D’abord, des sanctions exemplaires pour les cas d’utilisation illicite. Les sociétés ou individus utilisant des données obtenues de manière non licite ou les utilisant dans un but condamnable devront être poursuivis et condamnés avec la plus grande sévérité. C’est le rôle des Etats, et plus idéalement d’entités supranationales, de protéger correctement les citoyens contre ces menaces d’un genre nouveau. Même si cela implique de nouvelles barrières à la «liberté d’entreprendre».

L’autre axe, complémentaire au premier, est de faire payer non pas la donnée elle-même, mais le flux. Récolter massivement des données génère des flux importants. Ces flux sont mesurables par les opérateurs et la source du flux est identifiable. Cette approche serait une alternative à la taxe GAFA. Ou un complément, même si les sociétés technologiques et les utilisateurs crieront au scandale de l’atteinte à la vie privée (si Facebook sait, c’est ok… si c’est l’Etat, c’est pas ok ?) ou à la double ou triple taxation d’internet, que beaucoup voient encore comme un service “gratuit”.

Pourtant, le parallèle est simple: si vous possédez une voiture, vous devez payer la voiture, son carburant, son assurance, son parking et sa taxe de circulation, et encore les autoroutes dans certains pays. Sur internet, ce sera pareil, les couches de frais s’empileront au bénéfice d’une certaine transparence quant aux flux de données et d’une prise de conscience par les différents acteurs.

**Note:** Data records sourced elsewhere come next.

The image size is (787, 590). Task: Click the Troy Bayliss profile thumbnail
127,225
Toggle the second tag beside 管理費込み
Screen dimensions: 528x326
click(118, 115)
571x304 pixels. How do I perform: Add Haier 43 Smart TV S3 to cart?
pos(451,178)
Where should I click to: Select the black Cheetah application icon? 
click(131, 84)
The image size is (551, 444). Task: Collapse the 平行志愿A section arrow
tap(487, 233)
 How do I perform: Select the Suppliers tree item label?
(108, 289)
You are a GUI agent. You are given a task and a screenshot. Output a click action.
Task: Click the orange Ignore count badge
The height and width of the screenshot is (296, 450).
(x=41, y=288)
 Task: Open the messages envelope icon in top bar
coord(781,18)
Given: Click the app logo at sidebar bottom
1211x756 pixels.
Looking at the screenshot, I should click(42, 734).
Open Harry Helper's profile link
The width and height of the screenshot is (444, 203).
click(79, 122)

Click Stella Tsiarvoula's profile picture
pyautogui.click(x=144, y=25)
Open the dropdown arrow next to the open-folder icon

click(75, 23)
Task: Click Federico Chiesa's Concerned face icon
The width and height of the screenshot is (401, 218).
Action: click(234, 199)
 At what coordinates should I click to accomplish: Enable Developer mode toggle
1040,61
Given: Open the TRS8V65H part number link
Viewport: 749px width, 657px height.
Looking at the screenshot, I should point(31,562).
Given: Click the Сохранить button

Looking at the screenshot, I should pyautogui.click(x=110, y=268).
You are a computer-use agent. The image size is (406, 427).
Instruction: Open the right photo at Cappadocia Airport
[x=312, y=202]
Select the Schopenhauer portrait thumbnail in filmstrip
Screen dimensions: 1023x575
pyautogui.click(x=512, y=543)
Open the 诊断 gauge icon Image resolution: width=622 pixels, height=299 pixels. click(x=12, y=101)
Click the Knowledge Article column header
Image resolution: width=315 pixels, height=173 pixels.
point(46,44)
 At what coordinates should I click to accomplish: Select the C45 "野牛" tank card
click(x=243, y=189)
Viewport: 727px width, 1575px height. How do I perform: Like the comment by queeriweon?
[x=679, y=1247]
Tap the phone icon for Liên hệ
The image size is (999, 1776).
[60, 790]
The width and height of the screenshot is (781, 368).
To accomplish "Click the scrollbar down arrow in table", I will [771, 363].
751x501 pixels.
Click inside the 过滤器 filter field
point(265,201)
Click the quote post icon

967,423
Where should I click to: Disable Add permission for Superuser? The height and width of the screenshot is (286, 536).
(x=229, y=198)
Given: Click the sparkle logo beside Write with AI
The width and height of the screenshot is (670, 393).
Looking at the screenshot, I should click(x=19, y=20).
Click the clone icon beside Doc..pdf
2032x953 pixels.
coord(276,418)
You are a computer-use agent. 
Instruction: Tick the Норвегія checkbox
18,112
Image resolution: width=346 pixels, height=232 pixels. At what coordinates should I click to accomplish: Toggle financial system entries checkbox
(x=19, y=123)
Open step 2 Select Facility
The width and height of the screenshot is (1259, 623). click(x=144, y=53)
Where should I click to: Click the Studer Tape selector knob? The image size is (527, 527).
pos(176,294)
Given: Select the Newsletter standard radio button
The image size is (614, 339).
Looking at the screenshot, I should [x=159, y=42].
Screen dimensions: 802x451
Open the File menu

Les données sont vues comme le pétrole du XXIe siècle, le business modèle doit être adapté : taxes de prospection, d’extraction, de stockage, de raffinage et de transport. Ces nouvelles sources de financement devront servir aux Etats à mettre en place des structures permettant de protéger les citoyens de toute utilisation abusive de leurs données et de restreindre tant que possible ce capitalisme de manipulation que la collecte massive de données rend désormais possible.